Although the data below holds other lines too, output only those from the line with "Given: Click the" up to and including the line with "Select the Brief Highlights heading", exactly as they appear.

**LISTED RECORDS**.
........

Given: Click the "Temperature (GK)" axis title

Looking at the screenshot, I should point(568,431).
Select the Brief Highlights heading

........

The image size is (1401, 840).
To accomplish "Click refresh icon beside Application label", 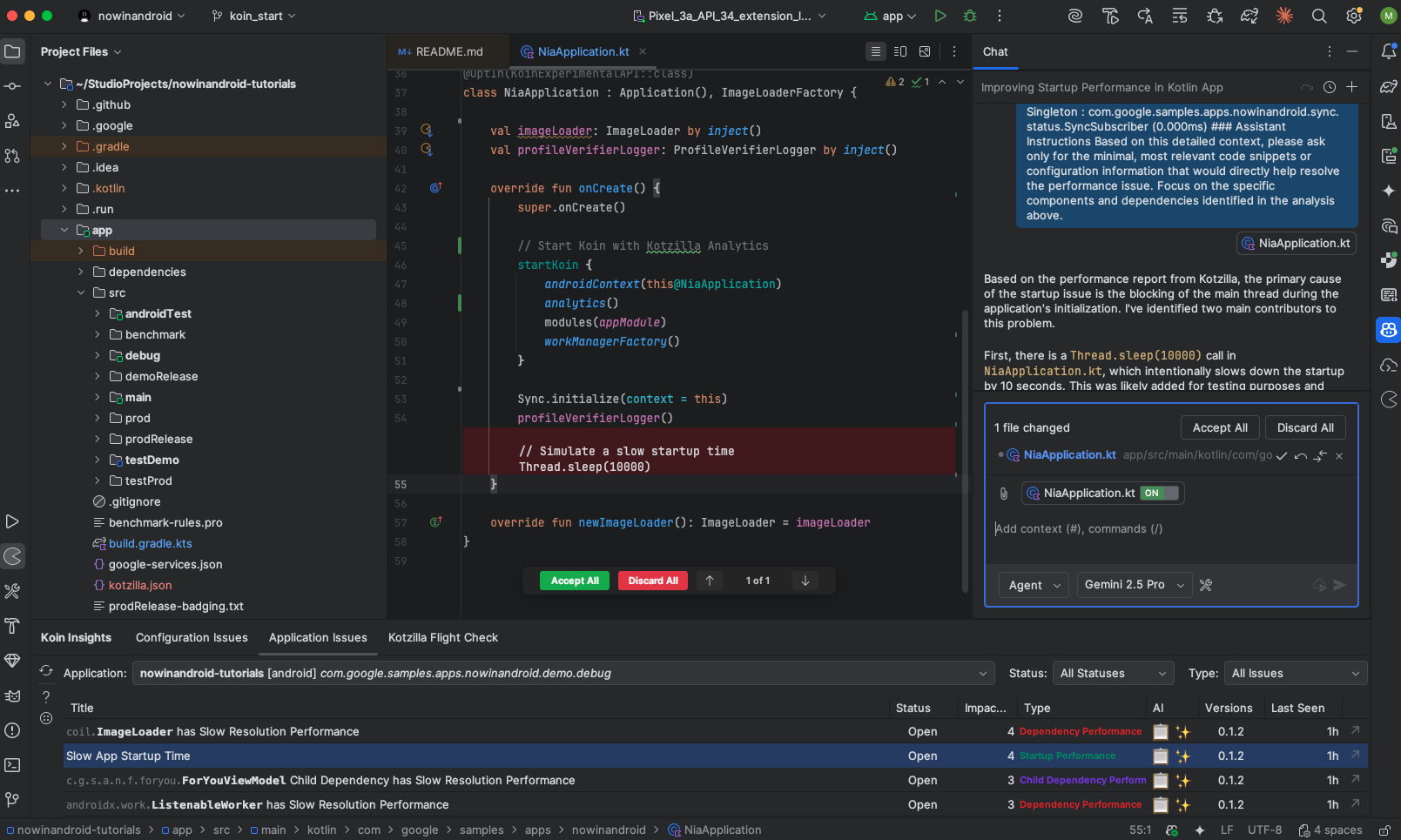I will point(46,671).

........

**ANSWER FOR THIS EXERCISE**.
Given: Click the "Temperature (GK)" axis title

Looking at the screenshot, I should point(568,431).
Select the Brief Highlights heading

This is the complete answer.